Gholam Reza Aghazadeh was named by ex-President Mohammad Khatami
The long-serving head of Iran's Atomic Energy Organisation, Gholam Reza Aghazadeh, has resigned, Iranian media and officials have said.
The nuclear chief had submitted a letter of resignation to President Mahmoud Ahmadinejad nearly three weeks ago, the Isna news agency said.
It was not immediately clear what triggered the resignation.
Iran says its nuclear programme is for civilian power, denying Western claims that it wants a nuclear bomb.
Mr Aghazadeh also stepped down as the country's vice-president, Isna reported.
The agency said it had spoken to Mr Aghazadeh, who gave no explanation for his move but told them that Mr Ahmadinejad had accepted the resignation.
A spokesman for Iran's atomic energy department and the official Irna news agency confirmed the news.
Mr Aghazadeh is a veteran official who served in the 1980s as a deputy to Mir Hossein Mousavi - the defeated candidate in Iran's disputed presidential elections last month.
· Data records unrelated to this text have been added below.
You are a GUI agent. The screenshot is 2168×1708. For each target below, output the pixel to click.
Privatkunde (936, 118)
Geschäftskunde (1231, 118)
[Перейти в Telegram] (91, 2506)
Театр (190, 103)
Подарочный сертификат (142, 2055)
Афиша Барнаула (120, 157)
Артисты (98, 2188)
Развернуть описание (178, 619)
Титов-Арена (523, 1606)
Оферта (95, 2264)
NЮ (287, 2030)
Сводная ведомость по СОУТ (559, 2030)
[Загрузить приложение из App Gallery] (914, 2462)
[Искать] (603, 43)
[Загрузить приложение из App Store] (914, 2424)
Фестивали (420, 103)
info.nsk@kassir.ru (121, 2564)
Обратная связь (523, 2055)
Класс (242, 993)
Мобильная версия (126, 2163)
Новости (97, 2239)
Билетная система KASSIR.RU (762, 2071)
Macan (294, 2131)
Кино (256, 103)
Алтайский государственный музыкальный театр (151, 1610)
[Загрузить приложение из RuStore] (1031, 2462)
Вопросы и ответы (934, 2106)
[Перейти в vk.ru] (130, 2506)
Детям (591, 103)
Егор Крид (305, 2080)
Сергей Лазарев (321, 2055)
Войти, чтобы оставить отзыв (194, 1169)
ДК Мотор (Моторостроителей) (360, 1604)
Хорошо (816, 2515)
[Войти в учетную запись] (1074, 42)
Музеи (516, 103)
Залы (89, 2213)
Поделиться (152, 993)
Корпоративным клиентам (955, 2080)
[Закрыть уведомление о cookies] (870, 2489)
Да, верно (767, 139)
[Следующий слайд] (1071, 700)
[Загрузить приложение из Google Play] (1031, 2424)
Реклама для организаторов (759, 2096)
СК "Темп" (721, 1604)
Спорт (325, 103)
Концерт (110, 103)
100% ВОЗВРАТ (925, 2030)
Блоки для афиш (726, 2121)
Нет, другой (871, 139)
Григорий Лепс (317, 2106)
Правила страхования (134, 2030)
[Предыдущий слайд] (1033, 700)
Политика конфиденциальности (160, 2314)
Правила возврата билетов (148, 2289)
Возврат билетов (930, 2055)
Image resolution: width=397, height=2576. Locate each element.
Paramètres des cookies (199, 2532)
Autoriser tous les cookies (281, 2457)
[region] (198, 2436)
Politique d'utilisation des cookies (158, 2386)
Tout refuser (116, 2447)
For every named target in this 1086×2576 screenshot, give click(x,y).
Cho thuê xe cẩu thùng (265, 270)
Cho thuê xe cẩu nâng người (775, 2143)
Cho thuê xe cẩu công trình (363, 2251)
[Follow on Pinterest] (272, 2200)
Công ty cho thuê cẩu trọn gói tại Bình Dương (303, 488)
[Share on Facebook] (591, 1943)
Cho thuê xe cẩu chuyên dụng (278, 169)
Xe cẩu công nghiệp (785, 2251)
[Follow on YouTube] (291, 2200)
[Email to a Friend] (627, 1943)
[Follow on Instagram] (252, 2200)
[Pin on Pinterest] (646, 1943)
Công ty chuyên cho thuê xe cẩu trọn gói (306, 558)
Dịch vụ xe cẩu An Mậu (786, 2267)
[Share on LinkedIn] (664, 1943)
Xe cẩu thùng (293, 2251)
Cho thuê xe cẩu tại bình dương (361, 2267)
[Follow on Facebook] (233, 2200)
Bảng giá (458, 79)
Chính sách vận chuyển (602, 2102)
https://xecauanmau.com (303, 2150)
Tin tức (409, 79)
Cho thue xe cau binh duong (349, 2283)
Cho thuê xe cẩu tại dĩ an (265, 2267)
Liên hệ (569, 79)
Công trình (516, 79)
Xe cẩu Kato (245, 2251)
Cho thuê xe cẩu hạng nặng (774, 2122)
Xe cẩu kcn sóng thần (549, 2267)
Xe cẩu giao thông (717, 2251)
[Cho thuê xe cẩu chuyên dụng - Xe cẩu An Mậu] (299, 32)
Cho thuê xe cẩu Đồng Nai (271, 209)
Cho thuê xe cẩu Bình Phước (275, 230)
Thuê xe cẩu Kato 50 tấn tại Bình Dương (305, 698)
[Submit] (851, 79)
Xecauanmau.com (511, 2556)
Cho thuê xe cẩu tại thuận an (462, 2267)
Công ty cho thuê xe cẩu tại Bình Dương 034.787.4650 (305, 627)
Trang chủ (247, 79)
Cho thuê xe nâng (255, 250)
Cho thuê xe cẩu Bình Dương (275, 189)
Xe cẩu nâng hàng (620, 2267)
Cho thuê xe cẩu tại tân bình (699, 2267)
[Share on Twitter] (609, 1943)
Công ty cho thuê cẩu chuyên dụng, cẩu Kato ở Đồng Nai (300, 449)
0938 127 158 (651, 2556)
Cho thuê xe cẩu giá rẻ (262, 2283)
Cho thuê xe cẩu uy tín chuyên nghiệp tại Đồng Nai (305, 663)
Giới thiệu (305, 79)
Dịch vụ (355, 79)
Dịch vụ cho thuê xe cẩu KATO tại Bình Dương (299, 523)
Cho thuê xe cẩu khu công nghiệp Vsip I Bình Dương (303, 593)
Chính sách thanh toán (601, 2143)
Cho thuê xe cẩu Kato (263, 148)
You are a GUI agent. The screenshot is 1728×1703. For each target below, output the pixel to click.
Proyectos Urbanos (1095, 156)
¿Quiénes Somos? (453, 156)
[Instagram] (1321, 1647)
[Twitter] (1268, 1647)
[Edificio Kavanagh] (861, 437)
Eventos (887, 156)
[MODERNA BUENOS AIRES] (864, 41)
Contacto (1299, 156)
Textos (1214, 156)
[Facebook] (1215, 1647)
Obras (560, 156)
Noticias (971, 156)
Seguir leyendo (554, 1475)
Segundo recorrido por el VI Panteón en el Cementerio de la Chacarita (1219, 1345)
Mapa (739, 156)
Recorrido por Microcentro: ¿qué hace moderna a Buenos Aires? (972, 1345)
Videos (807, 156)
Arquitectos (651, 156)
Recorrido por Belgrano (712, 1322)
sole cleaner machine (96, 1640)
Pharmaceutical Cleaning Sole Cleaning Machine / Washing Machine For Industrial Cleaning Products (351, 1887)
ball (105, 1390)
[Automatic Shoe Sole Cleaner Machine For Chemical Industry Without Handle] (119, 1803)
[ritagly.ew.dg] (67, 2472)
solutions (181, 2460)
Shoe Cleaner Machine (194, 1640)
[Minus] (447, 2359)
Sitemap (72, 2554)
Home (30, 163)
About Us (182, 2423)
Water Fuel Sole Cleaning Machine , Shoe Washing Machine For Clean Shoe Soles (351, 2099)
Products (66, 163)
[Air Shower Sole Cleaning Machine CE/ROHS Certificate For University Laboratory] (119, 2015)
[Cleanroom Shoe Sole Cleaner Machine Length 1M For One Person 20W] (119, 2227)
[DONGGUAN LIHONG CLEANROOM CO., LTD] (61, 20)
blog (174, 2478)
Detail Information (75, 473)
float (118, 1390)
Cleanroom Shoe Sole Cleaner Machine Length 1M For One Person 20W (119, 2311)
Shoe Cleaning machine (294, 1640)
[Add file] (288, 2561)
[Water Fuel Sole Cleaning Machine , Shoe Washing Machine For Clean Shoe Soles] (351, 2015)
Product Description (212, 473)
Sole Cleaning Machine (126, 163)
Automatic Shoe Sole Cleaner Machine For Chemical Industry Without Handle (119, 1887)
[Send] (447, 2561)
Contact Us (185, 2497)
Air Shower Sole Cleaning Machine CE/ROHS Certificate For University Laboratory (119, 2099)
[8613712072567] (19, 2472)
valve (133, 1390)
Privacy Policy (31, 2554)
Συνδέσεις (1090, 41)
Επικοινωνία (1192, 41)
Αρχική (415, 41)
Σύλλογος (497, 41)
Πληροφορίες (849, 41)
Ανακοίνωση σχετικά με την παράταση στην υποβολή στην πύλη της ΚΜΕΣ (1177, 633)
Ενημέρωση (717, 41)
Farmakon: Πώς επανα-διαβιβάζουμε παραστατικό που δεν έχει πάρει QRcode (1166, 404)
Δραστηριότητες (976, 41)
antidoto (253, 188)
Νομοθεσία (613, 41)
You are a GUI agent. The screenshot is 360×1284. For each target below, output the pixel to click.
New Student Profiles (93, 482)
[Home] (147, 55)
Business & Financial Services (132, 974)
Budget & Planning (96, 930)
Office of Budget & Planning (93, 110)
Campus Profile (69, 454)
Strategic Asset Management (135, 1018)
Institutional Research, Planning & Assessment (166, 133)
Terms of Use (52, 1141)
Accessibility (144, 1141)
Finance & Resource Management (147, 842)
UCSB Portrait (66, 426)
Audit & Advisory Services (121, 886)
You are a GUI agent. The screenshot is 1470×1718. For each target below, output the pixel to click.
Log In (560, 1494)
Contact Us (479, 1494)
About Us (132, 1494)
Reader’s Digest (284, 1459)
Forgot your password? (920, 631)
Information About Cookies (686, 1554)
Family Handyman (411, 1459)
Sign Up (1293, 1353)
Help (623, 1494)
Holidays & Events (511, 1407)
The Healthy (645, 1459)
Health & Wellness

In 1985 he began a 12-year stint as oil minister, staying in the post during the presidency of Ali Akbar Hashemi Rafsanjani.
He then moved to his job at the head of the atomic agency in 1997 under the reformist former president, Mohammad Khatami.
He continued in the post when Mr Ahmadinejad was first elected in 2005.
It was not clear whether Mr Aghazadeh's resignation was linked to Iran's 12 June disputed presidential elections, in which Mr Ahmadinejad claimed victory.
Mr Aghazadeh has made no public comment on the turmoil that followed the vote.
Correspondents say that although Mr Aghazadeh has long supervised Iran's nuclear programme, his resignation may have a limited impact on negotiations with Western powers, which are headed by Iranian nuclear envoy Saeed Jalili.
Control over Iran's foreign and nuclear policies ultimately lies with Supreme Leader Ayatollah Ali Khamenei.
The news of Mr Aghazadeh's resignation came a day after US Secretary of State Hillary Clinton warned Iran that the US would not extend its offer of engagement indefinitely.
President Barack Obama has talked of engagement with Iran but has not made clear how that might take place.